MANY-TABLE JOINS IN MYSQL - BACKGROUND
Data held in SQL tables should be
normalised - in other words, held in neat multiple tables with complete rows, only one piece of logical data per cell, and with information not being repeated in multiple places. (The "why" is off topic for this article, but it basically helps data maintenance and integrity no end).
Multiple normalised tables can be linked together within select commands and this linking is known as joining; when you specifiy a join, you also specify a criteria to tell MySQL how to make the connection, and that's typically done using a key. Let's see a simple example.

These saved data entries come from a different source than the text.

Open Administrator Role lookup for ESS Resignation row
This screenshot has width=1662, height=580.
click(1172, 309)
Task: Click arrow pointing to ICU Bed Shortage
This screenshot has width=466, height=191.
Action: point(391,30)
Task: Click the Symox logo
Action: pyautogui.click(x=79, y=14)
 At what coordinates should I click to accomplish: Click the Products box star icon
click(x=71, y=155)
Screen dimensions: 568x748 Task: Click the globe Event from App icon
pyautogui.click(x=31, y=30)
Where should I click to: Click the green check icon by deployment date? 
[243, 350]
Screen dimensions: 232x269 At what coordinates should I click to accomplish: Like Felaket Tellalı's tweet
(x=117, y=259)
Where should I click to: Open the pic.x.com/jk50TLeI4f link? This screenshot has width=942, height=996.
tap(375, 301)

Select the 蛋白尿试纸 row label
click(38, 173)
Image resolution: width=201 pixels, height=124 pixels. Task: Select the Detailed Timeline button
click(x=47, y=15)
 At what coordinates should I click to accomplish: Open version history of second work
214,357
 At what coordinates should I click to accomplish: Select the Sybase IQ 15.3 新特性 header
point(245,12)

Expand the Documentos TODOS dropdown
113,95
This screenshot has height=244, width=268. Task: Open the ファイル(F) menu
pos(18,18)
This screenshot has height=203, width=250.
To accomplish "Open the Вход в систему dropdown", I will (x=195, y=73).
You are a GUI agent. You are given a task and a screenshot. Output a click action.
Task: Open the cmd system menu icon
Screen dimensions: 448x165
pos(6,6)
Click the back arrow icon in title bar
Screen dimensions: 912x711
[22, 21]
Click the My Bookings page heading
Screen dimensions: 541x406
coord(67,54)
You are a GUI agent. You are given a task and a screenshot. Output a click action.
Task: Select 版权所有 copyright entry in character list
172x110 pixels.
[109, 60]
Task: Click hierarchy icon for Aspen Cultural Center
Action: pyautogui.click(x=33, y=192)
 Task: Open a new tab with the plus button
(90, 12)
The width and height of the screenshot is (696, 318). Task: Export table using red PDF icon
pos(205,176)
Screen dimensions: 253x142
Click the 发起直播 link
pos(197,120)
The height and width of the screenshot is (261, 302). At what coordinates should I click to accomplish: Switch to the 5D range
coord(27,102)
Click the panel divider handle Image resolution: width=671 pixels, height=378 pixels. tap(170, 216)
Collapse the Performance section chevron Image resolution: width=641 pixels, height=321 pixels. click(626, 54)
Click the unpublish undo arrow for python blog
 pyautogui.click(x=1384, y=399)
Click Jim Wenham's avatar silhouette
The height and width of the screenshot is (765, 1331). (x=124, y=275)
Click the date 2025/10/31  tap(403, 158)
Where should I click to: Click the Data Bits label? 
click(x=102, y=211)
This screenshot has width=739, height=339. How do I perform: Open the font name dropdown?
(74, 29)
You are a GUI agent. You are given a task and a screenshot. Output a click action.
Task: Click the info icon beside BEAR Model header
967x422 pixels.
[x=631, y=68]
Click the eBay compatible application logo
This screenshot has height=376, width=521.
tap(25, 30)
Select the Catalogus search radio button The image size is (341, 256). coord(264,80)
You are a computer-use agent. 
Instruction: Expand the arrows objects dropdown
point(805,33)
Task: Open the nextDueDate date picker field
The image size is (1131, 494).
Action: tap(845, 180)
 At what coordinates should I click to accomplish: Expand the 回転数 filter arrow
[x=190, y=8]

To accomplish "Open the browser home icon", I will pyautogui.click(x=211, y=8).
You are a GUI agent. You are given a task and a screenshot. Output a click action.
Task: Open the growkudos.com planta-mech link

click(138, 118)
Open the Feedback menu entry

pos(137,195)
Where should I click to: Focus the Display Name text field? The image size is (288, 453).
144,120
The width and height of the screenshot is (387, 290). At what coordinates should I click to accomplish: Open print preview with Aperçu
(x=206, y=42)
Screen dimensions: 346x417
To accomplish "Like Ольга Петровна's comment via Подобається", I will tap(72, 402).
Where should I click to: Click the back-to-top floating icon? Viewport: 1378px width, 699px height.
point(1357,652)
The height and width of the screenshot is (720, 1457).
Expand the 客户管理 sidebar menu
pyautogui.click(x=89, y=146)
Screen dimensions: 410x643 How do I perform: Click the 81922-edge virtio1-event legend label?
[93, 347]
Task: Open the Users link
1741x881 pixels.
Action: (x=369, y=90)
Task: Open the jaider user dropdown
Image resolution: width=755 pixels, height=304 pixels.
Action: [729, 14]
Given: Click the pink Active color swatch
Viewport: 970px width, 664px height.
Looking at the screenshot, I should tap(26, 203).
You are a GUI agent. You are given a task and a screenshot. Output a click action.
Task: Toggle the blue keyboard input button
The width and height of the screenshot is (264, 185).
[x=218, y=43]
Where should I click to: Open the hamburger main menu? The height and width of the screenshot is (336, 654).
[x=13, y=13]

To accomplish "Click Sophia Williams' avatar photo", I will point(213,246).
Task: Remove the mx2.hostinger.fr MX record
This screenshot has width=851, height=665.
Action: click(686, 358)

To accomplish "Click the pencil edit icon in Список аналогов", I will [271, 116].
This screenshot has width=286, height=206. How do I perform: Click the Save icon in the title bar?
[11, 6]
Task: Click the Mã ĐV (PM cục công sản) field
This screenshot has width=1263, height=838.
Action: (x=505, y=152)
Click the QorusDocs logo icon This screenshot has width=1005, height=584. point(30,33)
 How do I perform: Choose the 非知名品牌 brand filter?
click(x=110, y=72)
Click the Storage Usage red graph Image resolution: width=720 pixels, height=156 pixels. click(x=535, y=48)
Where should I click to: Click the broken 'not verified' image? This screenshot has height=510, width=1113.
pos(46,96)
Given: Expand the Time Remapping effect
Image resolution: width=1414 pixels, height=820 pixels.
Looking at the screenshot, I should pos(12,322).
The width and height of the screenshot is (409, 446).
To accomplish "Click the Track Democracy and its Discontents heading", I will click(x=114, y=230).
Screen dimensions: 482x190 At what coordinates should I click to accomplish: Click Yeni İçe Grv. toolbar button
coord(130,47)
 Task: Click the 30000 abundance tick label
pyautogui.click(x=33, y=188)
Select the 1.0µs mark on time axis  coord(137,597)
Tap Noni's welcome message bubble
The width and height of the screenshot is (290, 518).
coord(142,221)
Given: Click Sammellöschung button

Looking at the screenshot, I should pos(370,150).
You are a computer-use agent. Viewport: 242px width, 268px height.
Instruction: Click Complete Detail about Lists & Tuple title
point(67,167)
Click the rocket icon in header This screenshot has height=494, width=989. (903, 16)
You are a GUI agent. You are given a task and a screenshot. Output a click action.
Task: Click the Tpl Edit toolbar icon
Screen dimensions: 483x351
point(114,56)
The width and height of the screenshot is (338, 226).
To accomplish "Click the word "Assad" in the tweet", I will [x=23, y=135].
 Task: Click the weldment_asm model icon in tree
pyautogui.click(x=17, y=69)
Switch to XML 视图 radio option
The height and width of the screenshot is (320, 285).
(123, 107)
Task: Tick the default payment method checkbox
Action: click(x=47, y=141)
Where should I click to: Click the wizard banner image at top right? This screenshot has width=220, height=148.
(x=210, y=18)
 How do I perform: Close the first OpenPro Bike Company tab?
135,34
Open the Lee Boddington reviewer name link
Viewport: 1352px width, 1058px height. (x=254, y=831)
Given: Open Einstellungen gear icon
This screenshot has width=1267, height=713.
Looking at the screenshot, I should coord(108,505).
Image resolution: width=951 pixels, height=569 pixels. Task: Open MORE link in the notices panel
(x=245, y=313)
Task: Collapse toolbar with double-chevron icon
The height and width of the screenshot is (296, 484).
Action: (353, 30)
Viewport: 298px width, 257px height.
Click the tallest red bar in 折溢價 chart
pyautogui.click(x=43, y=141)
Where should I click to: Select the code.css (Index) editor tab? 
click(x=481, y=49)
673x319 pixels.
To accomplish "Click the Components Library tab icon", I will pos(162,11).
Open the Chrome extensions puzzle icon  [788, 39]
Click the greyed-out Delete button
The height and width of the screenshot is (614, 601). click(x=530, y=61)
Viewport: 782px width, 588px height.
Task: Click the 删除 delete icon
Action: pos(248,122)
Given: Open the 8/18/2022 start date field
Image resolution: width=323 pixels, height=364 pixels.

Two tables - bdg containing buildings ....
-------+-----+
| name | bid |
-------+-----+
| 404 | 1 |
| 405 | 2 |
-------+-----+
... and res containing residents living there.
---------+------+-----+
| person | bid | rid |
---------+------+-----+
| Graham | 1 | 101 |
| Lisa | 1 | 102 |
---------+------+-----+
When I connect (join) those tables together, I wish to do so by linking the "bid"s - and the syntax I use is:
select * from bdg, res where bdg.bid = res.bid ; You'll notice that I DON'T use the word join (I could ... but that's another story). Here's my output:
-------+-----+--------+------+-----+
| name | bid | person | bid | rid |
-------+-----+--------+------+-----+
| 404 | 1 | Graham | 1 | 101 |
| 404 | 1 | Lisa | 1 | 102 |
-------+-----+--------+------+-----+
Which is good - in other words, it's what I expected. BUT ... it might be that I want to see at least one row on my report for each of the incoming rows in (say) my building table - to alert me to buildings that don't match any resident records at all. Than can be done using a LEFT JOIN in my select:
select * from bdg left join res on bdg.bid = res.bid ; which gives:
-------+-----+--------+------+------+
| name | bid | person | bid | rid |
-------+-----+--------+------+------+
| 404 | 1 | Graham | 1 | 101 |
| 404 | 1 | Lisa | 1 | 102 |
| 405 | 2 | NULL | NULL | NULL |
-------+-----+--------+------+------+
THREE WAY JOINS
Regular joins and left joins can be extended to three and more tables - the principle is easy but the syntax less so; let's say that we had a third table called dom containing the names of any internet domains registered to each individual:
------------------------+------+-----+
| domain | rid | did |
------------------------+------+-----+
| www.grahamellis.co.uk | 101 | 201 |
| www.sheepbingo.co.uk | 101 | 202 |
------------------------+------+-----+
A regular join on the (now) three tables is straightforward:
select * from bdg, res, dom where bdg.bid = res.bid and res.rid = dom.rid; and gives the following result:
-------+-----+--------+------+-----+-----------------------+------+-----+
| name | bid | person | bid | rid | domain | rid | did |
-------+-----+--------+------+-----+-----------------------+------+-----+
| 404 | 1 | Graham | 1 | 101 | www.grahamellis.co.uk | 101 | 201 |
| 404 | 1 | Graham | 1 | 101 | www.sheepbingo.co.uk | 101 | 202 |
-------+-----+--------+------+-----+-----------------------+------+-----+
The syntax for a three way LEFT JOIN is more complex (and thus the inspiration for this article):
select * from (bdg left join res on bdg.bid = res.bid) left join dom on res.rid = dom.rid; and gives the following result:
-------+-----+--------+------+------+-----------------------+------+------+
| name | bid | person | bid | rid | domain | rid | did |
-------+-----+--------+------+------+-----------------------+------+------+
| 404 | 1 | Graham | 1 | 101 | www.grahamellis.co.uk | 101 | 201 |
| 404 | 1 | Graham | 1 | 101 | www.sheepbingo.co.uk | 101 | 202 |
| 404 | 1 | Lisa | 1 | 102 | NULL | NULL | NULL |
| 405 | 2 | NULL | NULL | NULL | NULL | NULL | NULL |
-------+-----+--------+------+------+-----------------------+------+------+
Notice that our report now includes orphan records at both join levels - entries in the bdg table that have no corresponding entry in the res table, and entries in the res table that have no corresponding entry in the dom table.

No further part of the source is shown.